Publisher/Date: Little Bee Books, an imprint of Bonnier Publishing USA/2018

Ages: 4-8

Themes: South Korea, North Korea, hunger, rice, compassion, making a difference

Short Synopsis (from Goodreads):

Rice from Heaven is based on a true story about compassion and bravery as a young girl and her community in South Korea help deliver rice via balloons to the starving and oppressed people in North Korea.

We reach a place where mountains become a wall. A wall so high, no one dares to climb. Beyond that wall and across the sea live children just like me, except they do not have food to eat.

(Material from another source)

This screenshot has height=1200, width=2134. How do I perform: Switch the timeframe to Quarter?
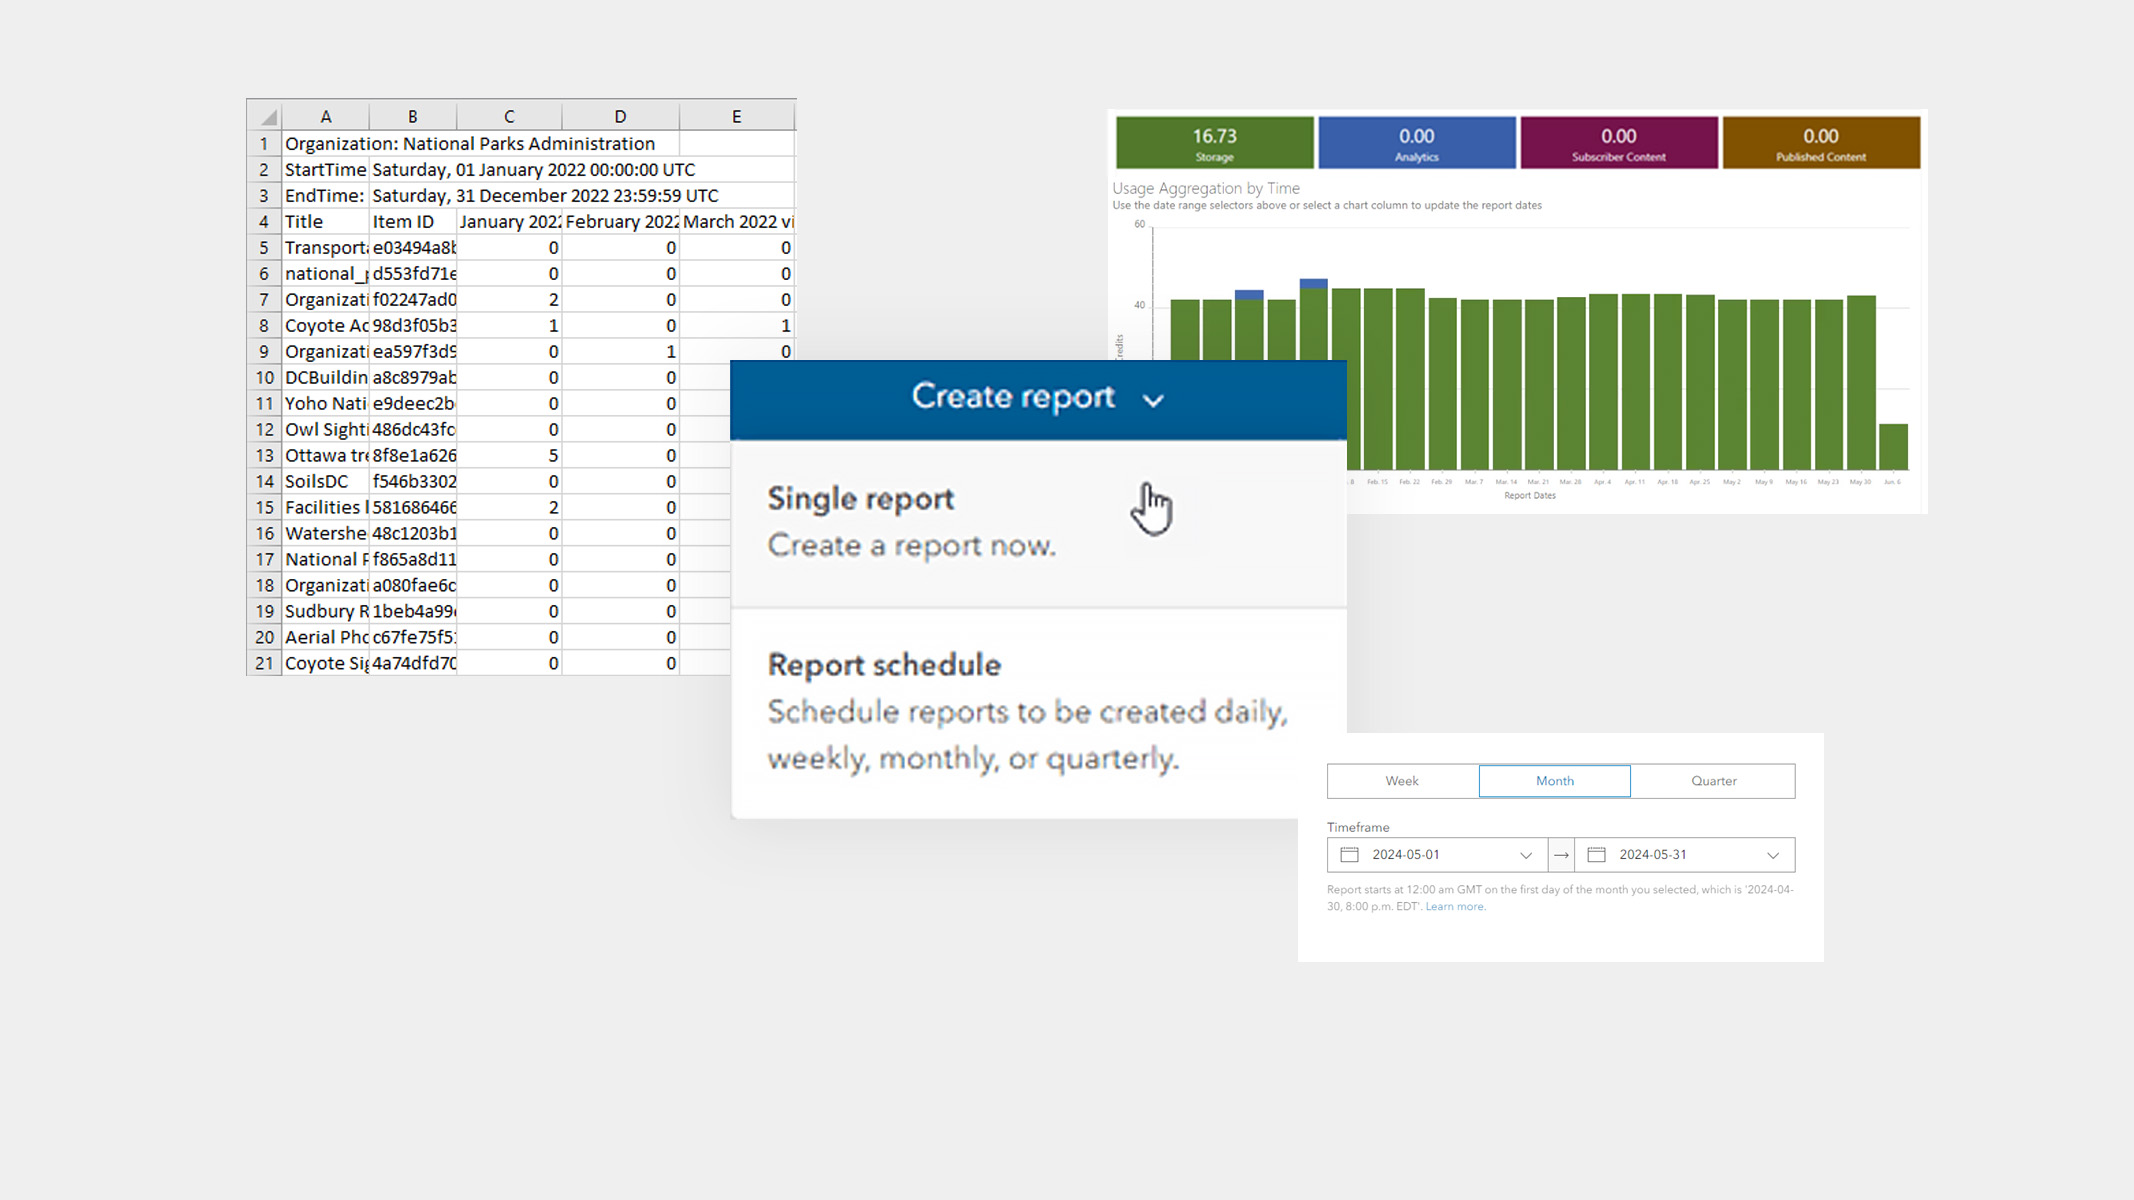(1713, 781)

Yoori lives in South Korea and doesn’t know what North Korea is like, but her father (Appa) does. Appa grew up in North Korea, where he did not have enough food to eat. Starving, he fled to South Korea in search of a better life. Yoori doesn’t know how she can help as she’s only a little “grain of rice” herself, but Appa tells her that they can secretly help the starving people by sending special balloons that carry rice over the border.

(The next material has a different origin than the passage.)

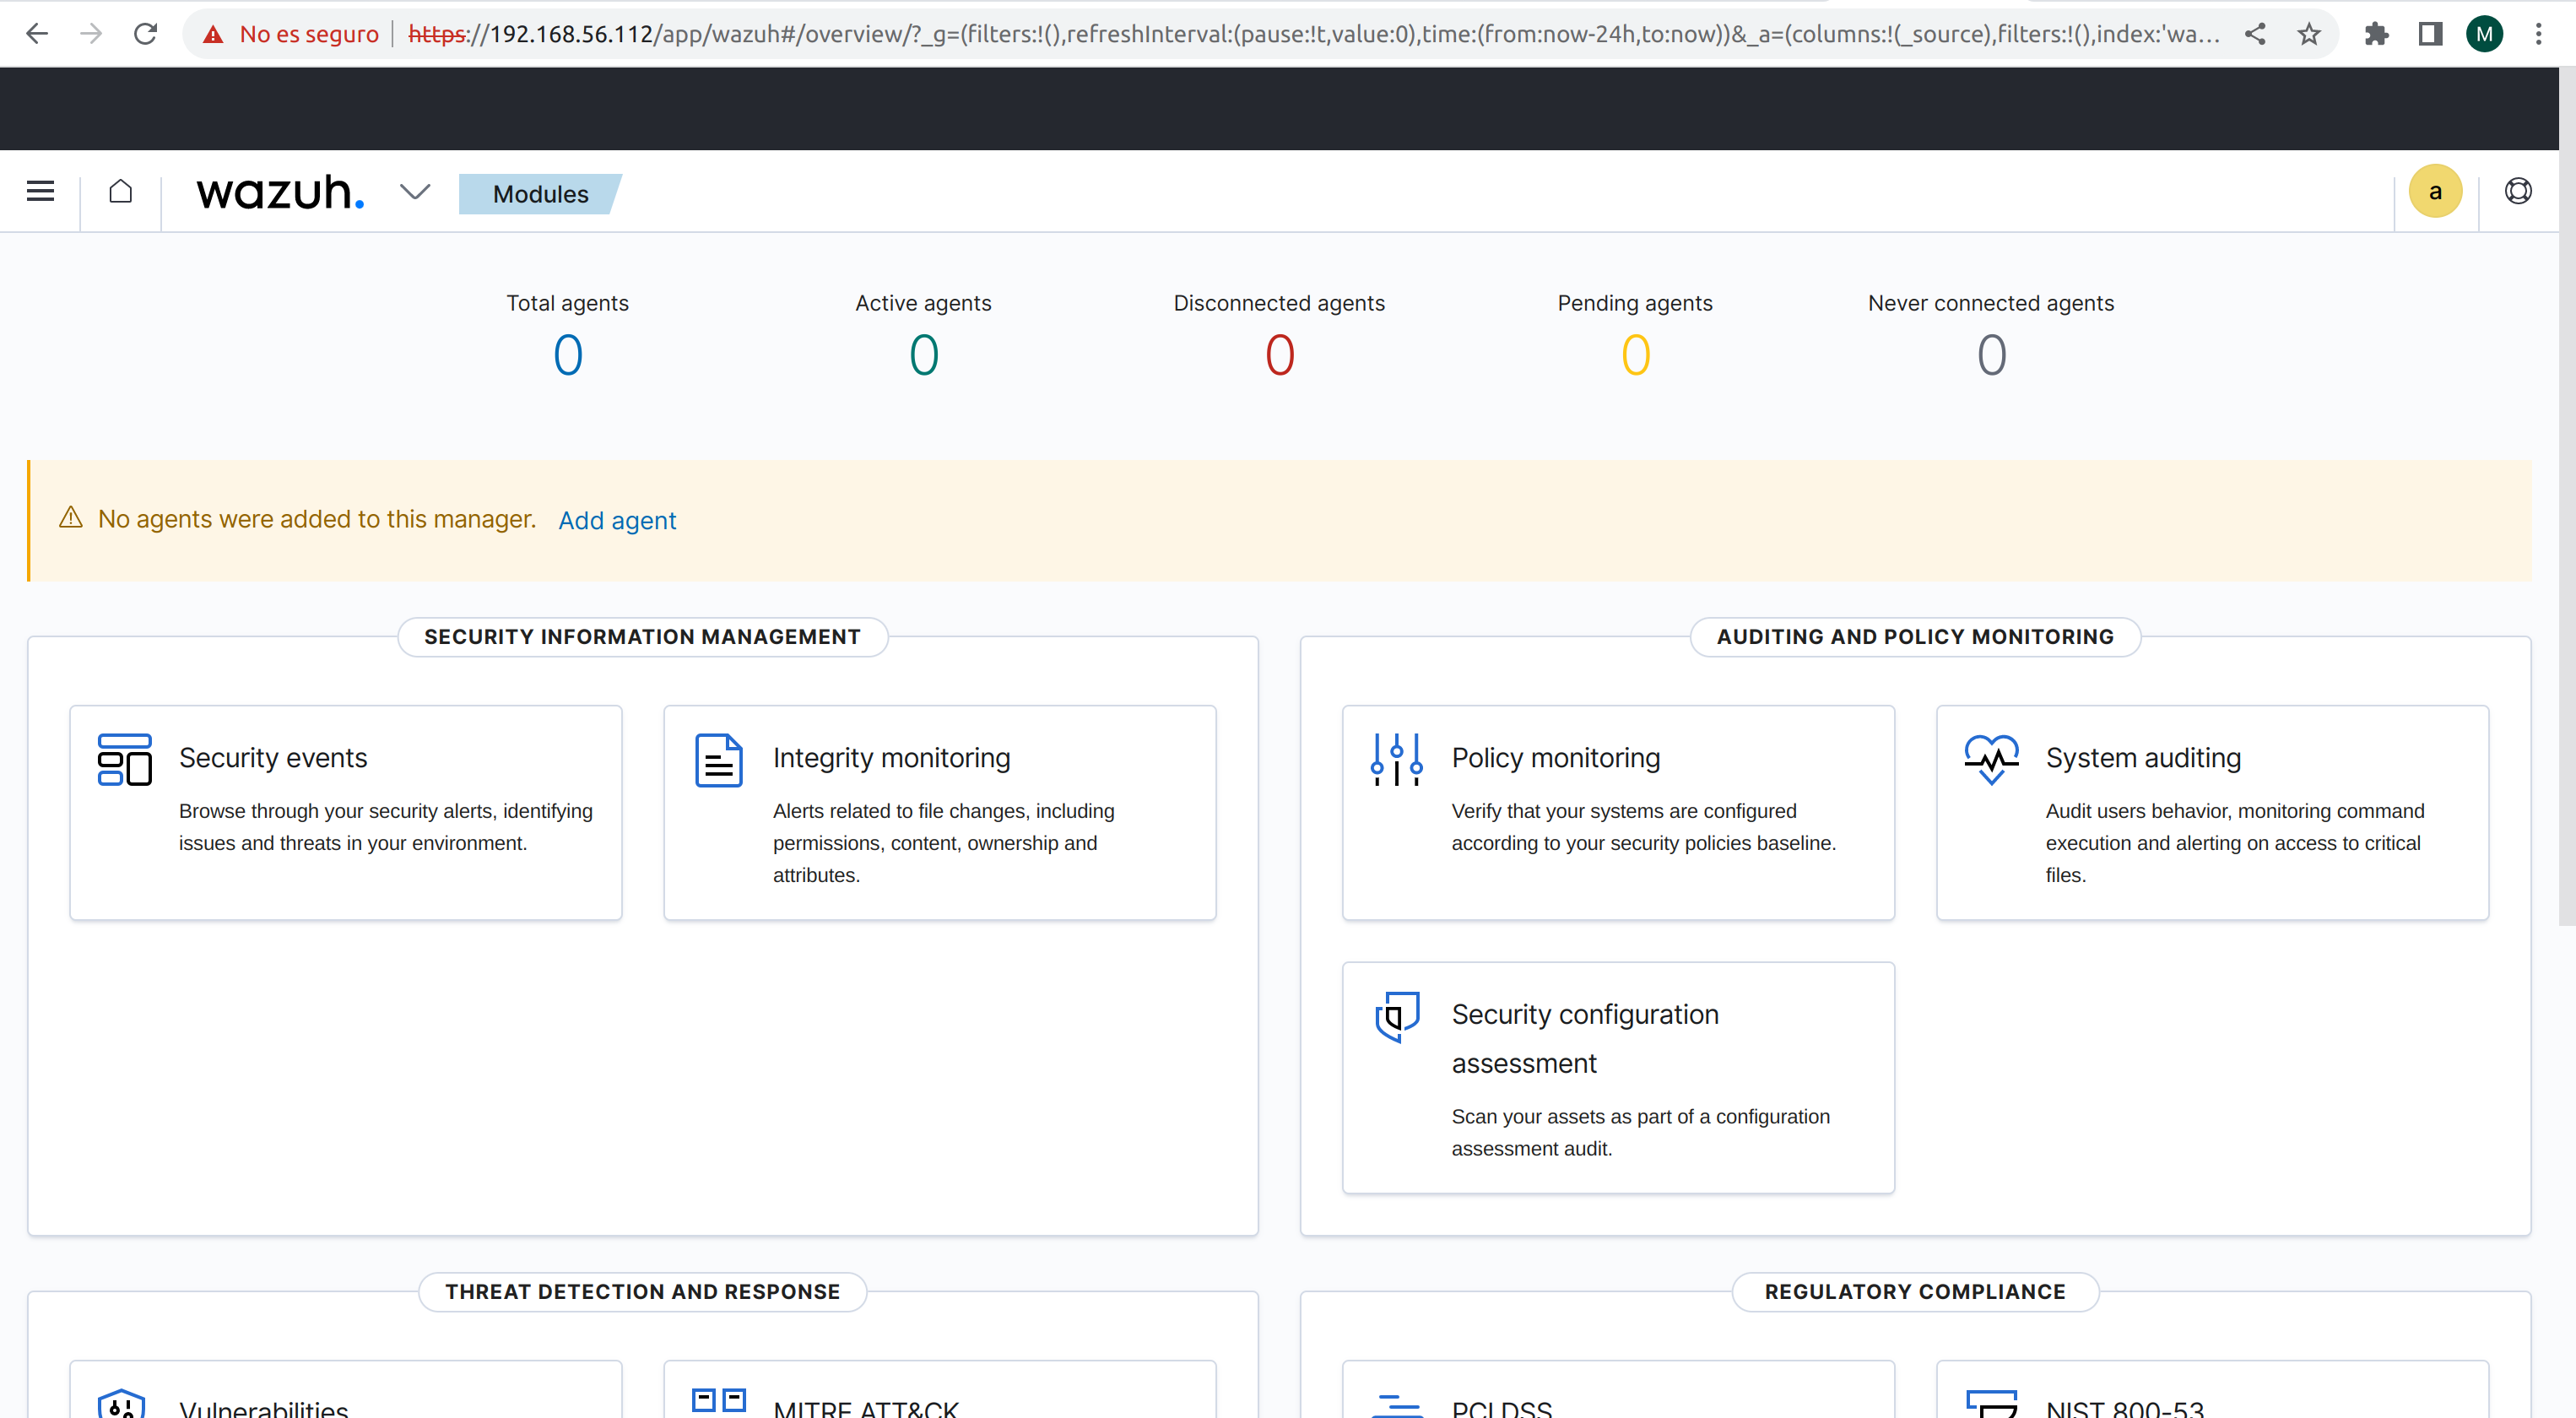Click the help circle icon top right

Villagers glare and grumble, and children protest feeding the enemy, but Yoori doesn’t back down. She has to help. People right over the border don’t have food. No rice, and no green fields.

With renewed spirit, volunteers gather in groups, fill the balloons with air, and tie the Styrofoam containers filled with rice to the tails of the balloons. With a little push, the balloons soar up and over the border, carrying rice in the darkness of the night over to North Korea.

Read a review at Picture Books Help Kids Soar.

 

When Spring Comes to the DMZ

Author & Illustrator: Uk-Bae Lee

Translators: Chungyon Won and Aileen Won

Publisher/Date: Plough Publishing House/2019 (originally published in Korean/2010)

Ages: 4-12

Themes: South Korea, North Korea, nature, demilitarized zone, division, barriers

Short Synopsis (from Goodreads):

Korea’s demilitarized zone has become an amazing accidental nature preserve that gives hope for a brighter future for a divided land.

This unique picture book invites young readers into the natural beauty of the DMZ, where salmon, spotted seals, and mountain goats freely follow the seasons and raise their families in this 2.5-mile-wide, 150-mile-long corridor where no human may tread. But the vivid seasonal flora and fauna are framed by ever-present rusty razor wire, warning signs, and locked gates–and regularly interrupted by military exercises that continue decades after a 1953 ceasefire in the Korean War established the DMZ.

Creator Uk-Bae Lee’s lively paintings juxtapose these realities, planting in children the dream of a peaceful world without war and barriers, where separated families meet again and live together happily in harmony with their environment. Lee shows the DMZ through the eyes of a grandfather who returns each year to look out over his beloved former lands, waiting for the day when he can return. In a surprise foldout panorama at the end of the book the grandfather, tired of waiting, dreams of taking his grandson by the hand, flinging back the locked gates, and walking again on the land he loves to find his long-lost friends.

When Spring Comes to the DMZ helps introduce children to the unfinished history of the Korean Peninsula playing out on the nightly news, and may well spark discussions about other walls, from Texas to Gaza.

Read a review at Kirkus Reviews.

I paired these books because they tell stories based in fact about the divided Korean Peninsula. In Rice from Heaven, a young girl and her father in South Korea help send rice via helium balloons to hungry North Koreans across the demilitarized zone. Here the DMZ acts as a barrier which compassion breaches. In When Spring Comes to the DMZ, the DMZ is portrayed as a nature preserve, an Eden flourishing between the divided Koreas and signaling the possibility of future peace. Both books also include informative back matter to help explain the complex issues that remain decades after the international conflict that divided the land into two vastly different countries.

Looking for similar reads? See Sergeant Reckless: The True Story of the Little Horse Who Became a Hero (Patricia McCormick/Jacobo Bruno, 2017) about the Korean War.